//Prova de vinho que esteve no espaço

Prova de vinho que esteve no espaço

Enólogos provaram vinho após um ano na Estação Espacial. Regressaram também 320 videiras.

Em novembro de 2019 foram lançadas para o espaço 12 garrafas de vinho de Bordéus e 320 videiras das castas Merlot e Cabernet Sauvignon, que ficaram na Estação Espacial Internacional (EEI) até janeiro deste ano de 20121.
Como previsto, as garrafas e as plantas depois de regressarem à Terra foram transportadas para França, para serem analisadas por uma equipa do Instituto de Ciências da Vinha e do Vinho da Universidade de Bordéus.
De acordo com as informações reveladas recentemente em conferência de imprensa, um grupo de 12 enólogos e críticos foram convidados a fazer uma prova cega com uma garrafa que veio da Estação Espacial e outra ‘normal’, verificando-se que onze dos jurados detetaram diferenças entre os vinhos em análise.

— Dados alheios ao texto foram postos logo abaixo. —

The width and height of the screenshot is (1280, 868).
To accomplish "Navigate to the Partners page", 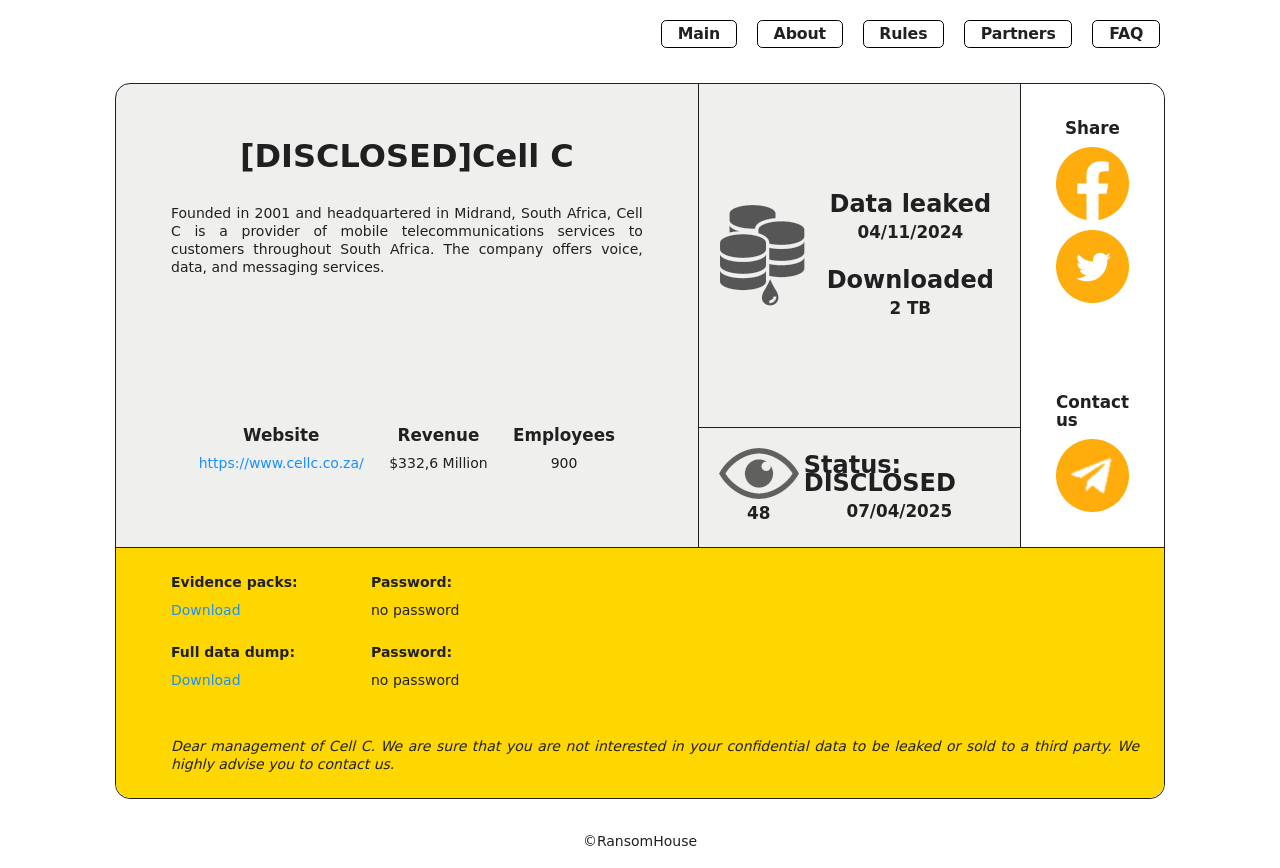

Uma crítica de vinhos participante na prova disse que uma das diferenças que encontrou foi “um acentuar das características florais”, acrescentando ser da opinião que, para alcançar as características detetadas o vinho deveria ter envelhecido mais alguns anos.
Face aos resultados para já conseguidos, os investigadores levantam a hipótese de que o stress sentido no Espaço, promovido pela microgravidade, possa ter acelerado o processo natural de envelhecimento que ocorre nas garrafas de vinho.

 


Quanto aos 320 fragmentos de videira, todos sobreviveram à estadia no Espaço e alguns já foram replantados, verificando-se que “estão a desenvolver-se muito mais rápidamente do que as videiras normais”, revelou o diretor de Ciência da Space Cargo Unlimited, responsável pelo projeto de agricultura sustentável. Segundo o mesmo responsável, a presença no espaço “levou as videiras a desenvolverem uma resiliência que está a contribuir para o seu rápido crescimento na Terra”.

O CEO da empresa responsável pelo projeto, Nicolas Gaume, declarou na ocasião do envio das plantas para o espaço, que os investigadores queriam perceber como as videiras se adaptariam à condições de stress, porque a ausência de gravidade, explicou, é “o derradeiro stress”. O objetivo é compreender como a viticultura, e a agricultura em geral, poderão ou não adaptar-se a fatores de stress associados às alterações climáticas.